Abstract
Background
By stabilizing transthyretin, tafamidis delays progression of amyloidosis due to transthyretin variant (ATTRv) and replaced liver transplantation (LT) as the first-line therapy. No study compared these two therapeutic strategies.
Methods
In a monocentric retrospective cohort analysis, patients with ATTRv amyloidosis treated with either tafamidis or LT were compared using a propensity score and a competing risk analysis for three endpoints: all-cause mortality, cardiac worsening (heart failure or cardiovascular death) and neurological worsening (worsening in PolyNeuropathy Disability score).
Results
345 patients treated with tafamidis (n = 129) or LT (n = 216) were analyzed, and 144 patients were matched (72 patients in each group, median age 54 years, 60% carrying the V30M mutation, 81% of stage I, 69% with cardiac involvement, median follow-up: 68 months). Patients treated with tafamidis had longer survival than LT patients (HR: 0.35; p = .032). Conversely, they also presented a 3.0-fold higher risk of cardiac worsening and a 7.1-fold higher risk of neurological worsening (p = .0071 and p < .0001 respectively).
Conclusions
ATTRv amyloidosis patients treated with tafamidis would present a better survival but also a faster deterioration of their cardiac and neurological statuses as compared with LT. Further studies are needed to clarify the therapeutic strategy in ATTRv amyloidosis.
Acknowledgements
We thank the patients who were followed and treated in the NNERF since the early 90s. We thank the data managers that were involved in the study in each hospital of the NNERF, especially Sophie-Nathalie Marchal (Bicêtre), Vincent Karam (Paul Brousse), Pierre Marc Lallemand, and Cathy Ladeveze (Antoine Béclère), and Fatima Ouderg (Bichat). We thank the medical-surgical team of the Hepato-Biliary Centre of the Paul Brousse Hospital. Finally, we thank Eric Duong, who reviewed our manuscript for style and language. Eric Duong was financially compensated for his contribution.
Authors contributions
VA, DA and MS led the study conceptualization, development of the research question.

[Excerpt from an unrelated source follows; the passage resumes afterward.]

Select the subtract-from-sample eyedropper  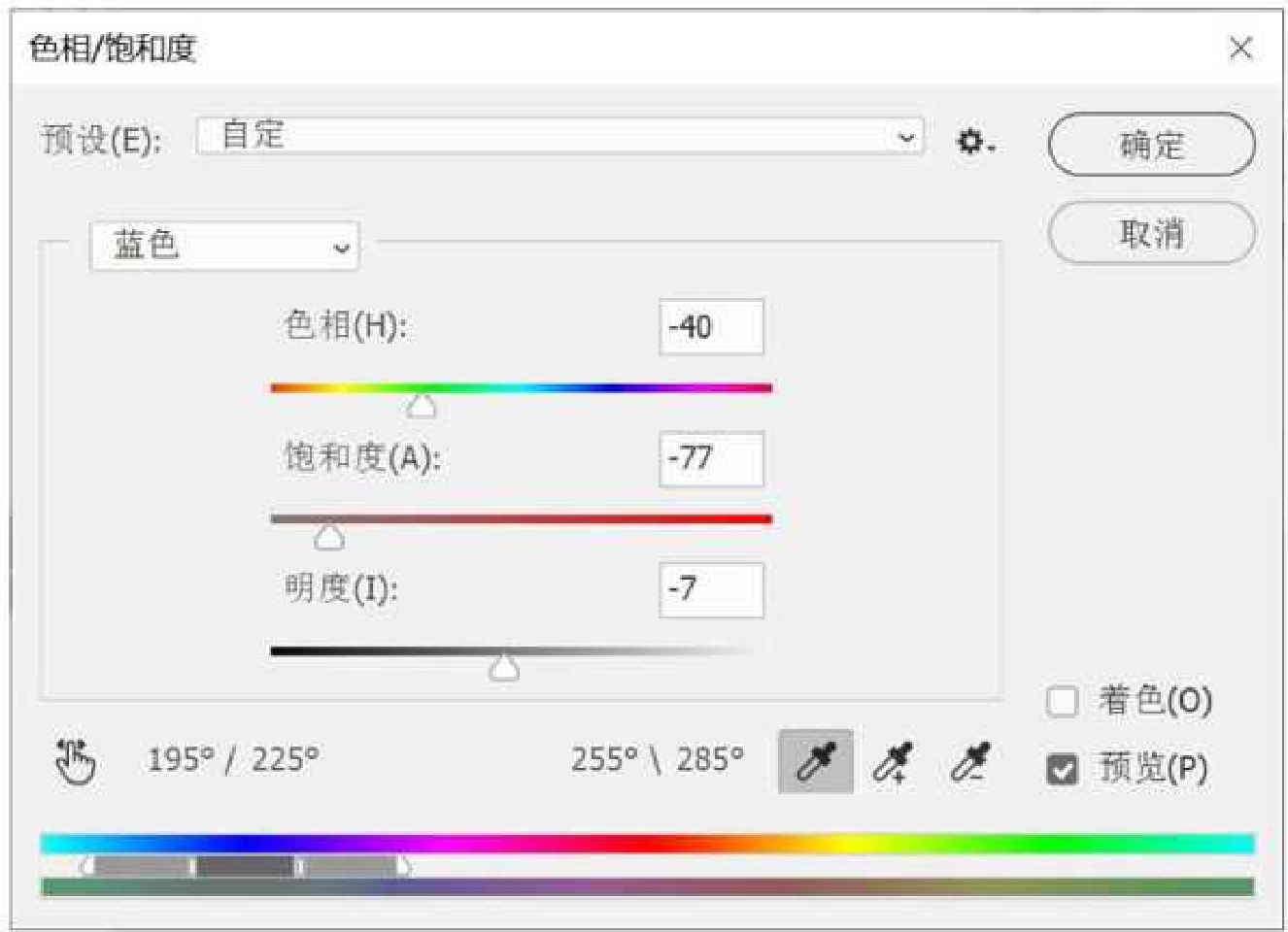coord(969,762)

AB, PS, and VA led the development of advanced statistical analyses. PS and PML collected the data. VA and PS wrote the first draft of the paper. DA declared the database to the French authorities. CQ, EP, IK, AR, FR, AEL, and DS contributed to the discussion on protocol development and provided critical feedback on drafts of the manuscript. All authors had full access to all the study data, and VA had final responsibility for submission and is the guarantor. The corresponding author (VA) attests that all listed authors meet authorship criteria and that no others meeting the criteria have been omitted.
Disclosure statement
The author(s) received no specific funding for this work.
Out of this work, VA and MS declare having links of interest with Pfizer (consulting fees, research scholardship); VA, DA and MS declare having links of interest with Pfizer and with Alnylam (for both, consulting fees, and research scholardship).